Anubis, Inpou dans la langue égyptienne, est le dieu de l'embaumement, le gardien des nécropoles et celui qui accompagne les morts. On le représente en canidé noir couché, oreilles dressées, ou en homme à tête de canidé.
Son noir n'est pas celui du deuil. C'est la couleur du limon que le Nil dépose chaque année, celle qui donne son nom à Kemet, la terre noire.

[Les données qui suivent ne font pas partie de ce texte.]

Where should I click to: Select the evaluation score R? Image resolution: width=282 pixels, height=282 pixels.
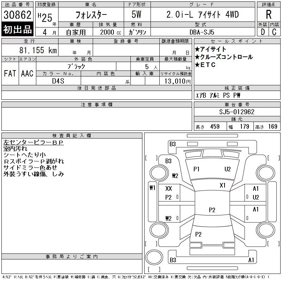pyautogui.click(x=268, y=15)
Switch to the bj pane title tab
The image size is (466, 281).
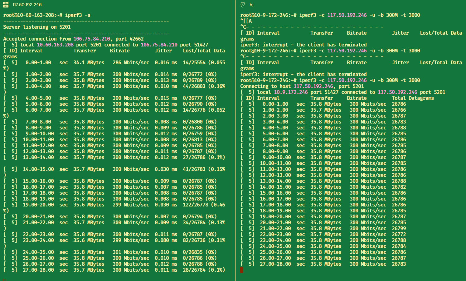[x=251, y=5]
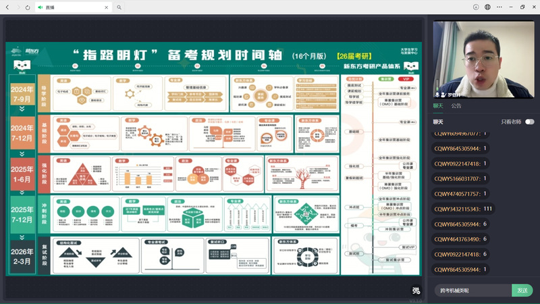
Task: Toggle the 弹 danmaku button
Action: click(x=416, y=290)
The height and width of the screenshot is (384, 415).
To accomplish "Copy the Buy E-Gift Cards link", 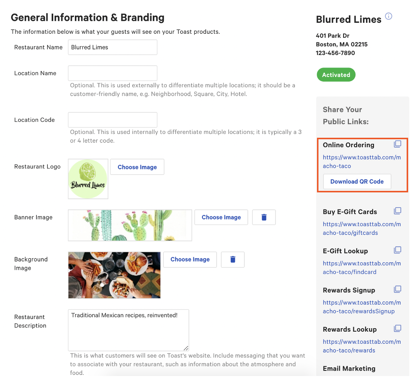I will tap(398, 211).
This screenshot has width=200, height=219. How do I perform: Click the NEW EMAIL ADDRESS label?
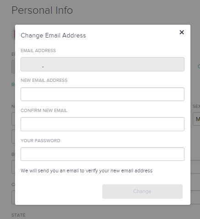pos(44,80)
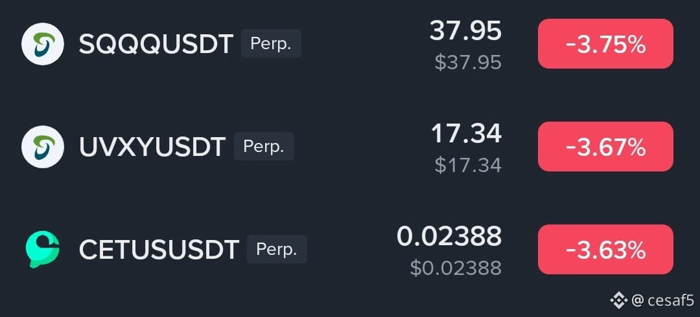Click the UVXYUSDT coin logo icon
The image size is (700, 317).
click(43, 147)
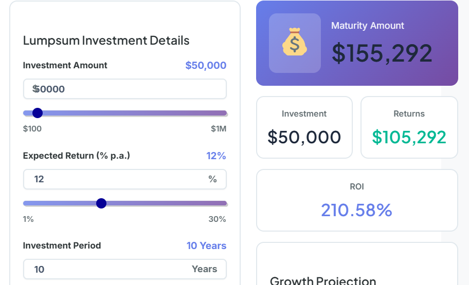Click the money bag icon
The image size is (469, 285).
pos(295,43)
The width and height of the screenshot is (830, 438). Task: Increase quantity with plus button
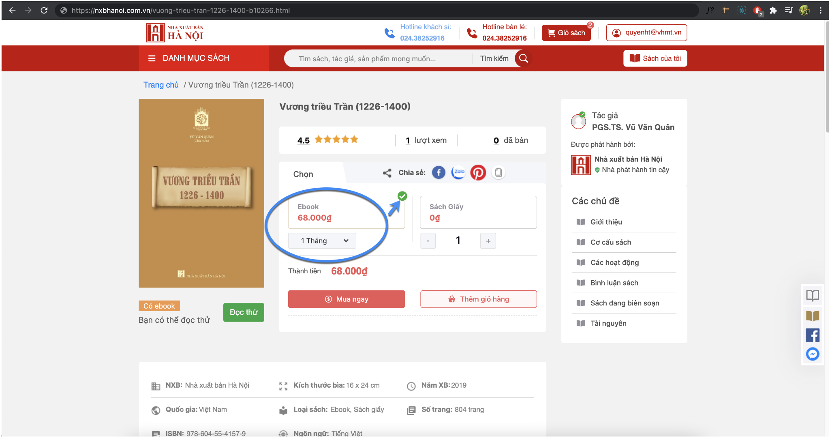(x=488, y=241)
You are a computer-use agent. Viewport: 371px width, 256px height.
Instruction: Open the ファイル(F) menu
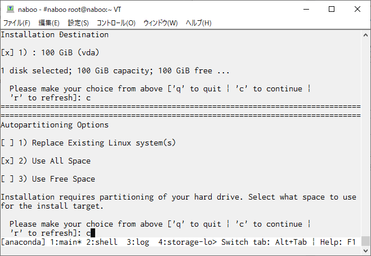pos(16,23)
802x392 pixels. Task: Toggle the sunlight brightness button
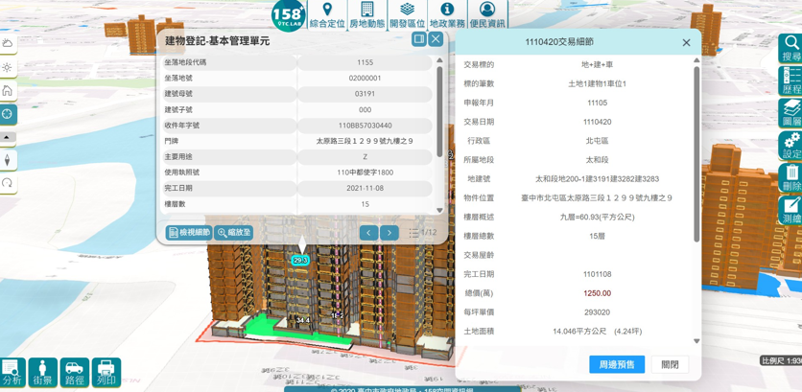[8, 68]
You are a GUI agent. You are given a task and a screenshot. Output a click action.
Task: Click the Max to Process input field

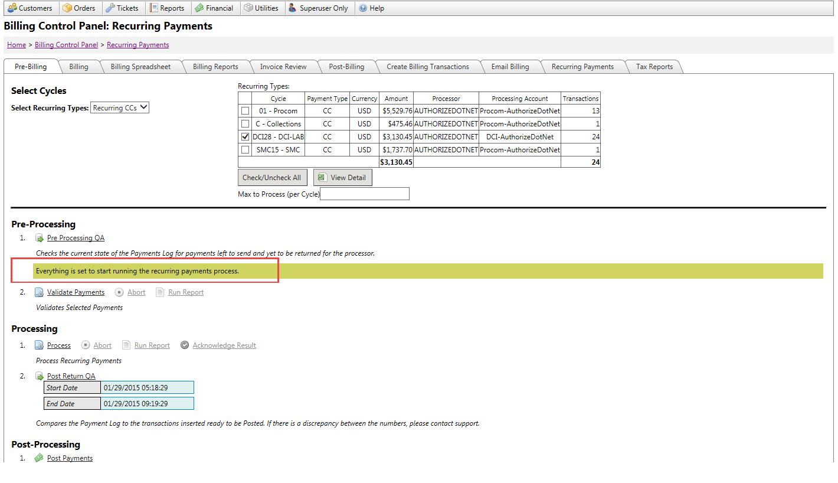point(364,194)
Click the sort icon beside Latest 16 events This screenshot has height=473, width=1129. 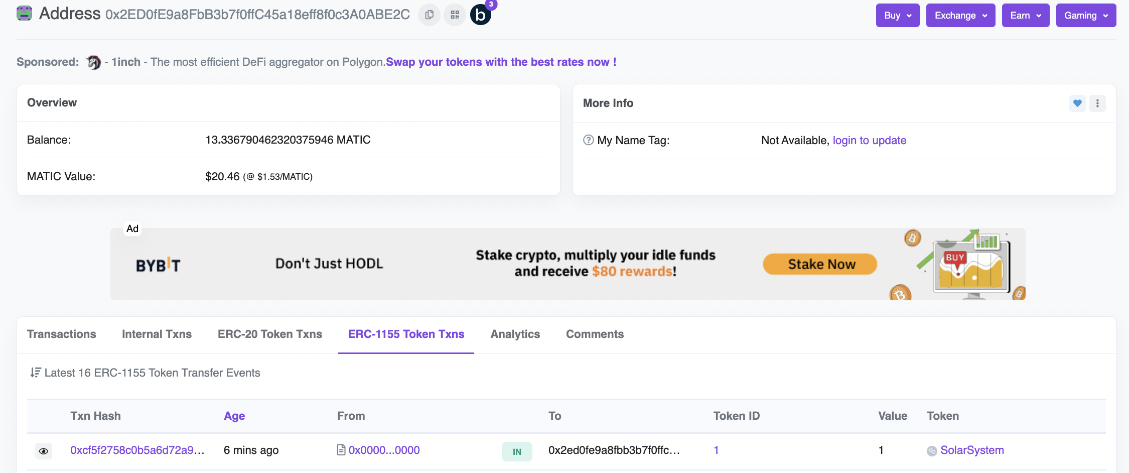pyautogui.click(x=35, y=373)
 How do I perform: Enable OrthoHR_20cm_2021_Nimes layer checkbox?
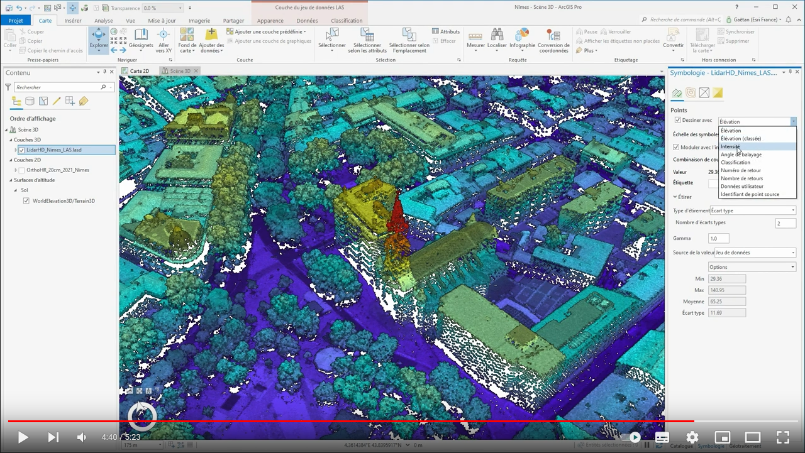click(22, 170)
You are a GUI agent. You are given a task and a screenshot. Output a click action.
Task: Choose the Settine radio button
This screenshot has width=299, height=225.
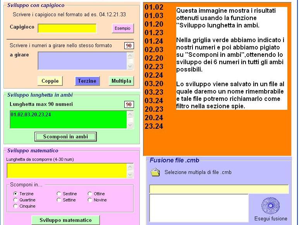coord(59,200)
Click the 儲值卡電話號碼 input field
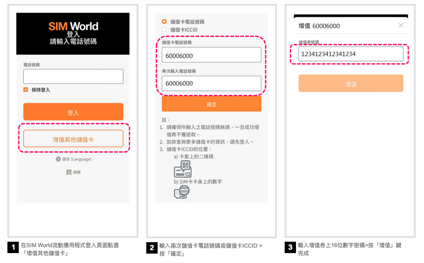This screenshot has width=424, height=263. tap(211, 55)
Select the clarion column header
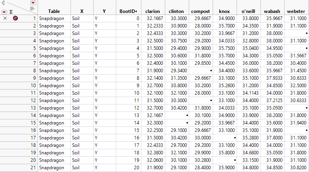This screenshot has width=309, height=172. pos(152,11)
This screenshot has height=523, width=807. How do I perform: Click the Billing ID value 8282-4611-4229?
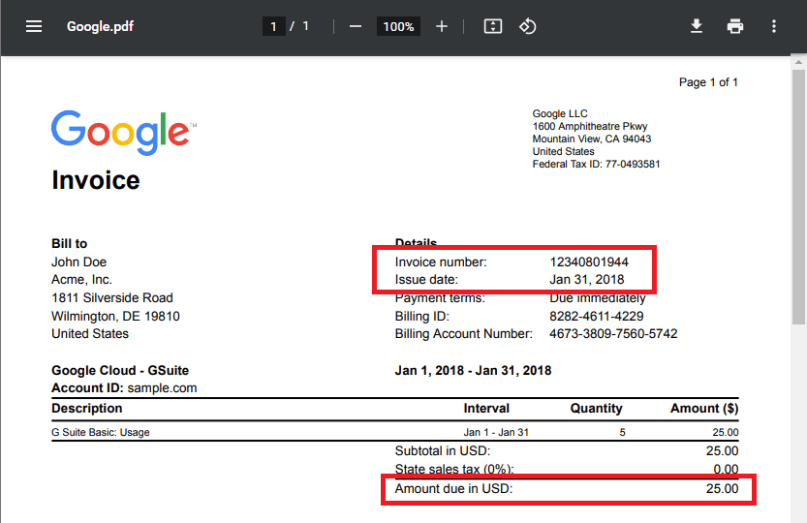[596, 317]
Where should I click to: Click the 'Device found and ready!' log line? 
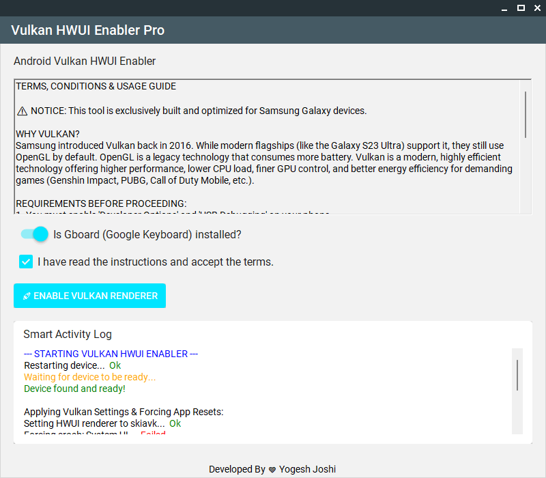pos(74,389)
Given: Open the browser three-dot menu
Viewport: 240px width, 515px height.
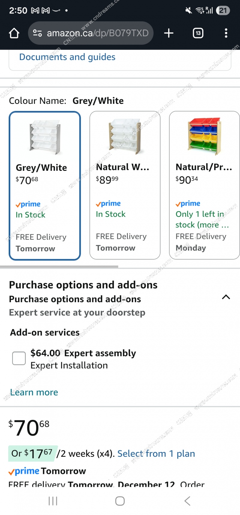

Autrement dit, la couleur de ce qui recommence.
Dans la scène la plus connue du Livre des Morts égyptien (son vrai titre est le « Livre pour sortir au jour », à ne pas confondre avec le Livre des morts tibétain), au chapitre 125, le cœur du défunt est posé sur un plateau de la balance, la plume de Maât sur l'autre. Anubis est agenouillé près de la balance : il en tient le cordon et en ajuste le fil à plomb.
Il ne juge pas. Thot inscrit le résultat, Ammit attend, et le tribunal se prononce. Anubis, lui, veille simplement à ce que la pesée soit juste. C'est peut-être la plus belle définition de son rôle.
L'animal a longtemps été appelé chacal. Depuis 2015, les études génétiques ont montré que le canidé du Nil relève en réalité du loup doré africain, une espèce distincte du chacal doré. L'iconographie égyptienne reste de toute façon stylisée plutôt que naturaliste.
Anubis est parfois présenté comme le fils d'Osiris et de Nephtys : cette filiation apparaît tardivement, dans les sources grecques et romaines. Les textes plus anciens lui donnent d'autres parents.
Figure de protection et d'accompagnement des passages : un deuil, une fin de cycle, un changement que l'on traverse sans savoir encore où il mène. On le pose chez soi ou on le garde près de soi.
Nous le proposons comme un rappel de tenue et de justesse plutôt que comme un objet de pouvoir. Anubis n'agit pas à la place de qui traverse, il accompagne.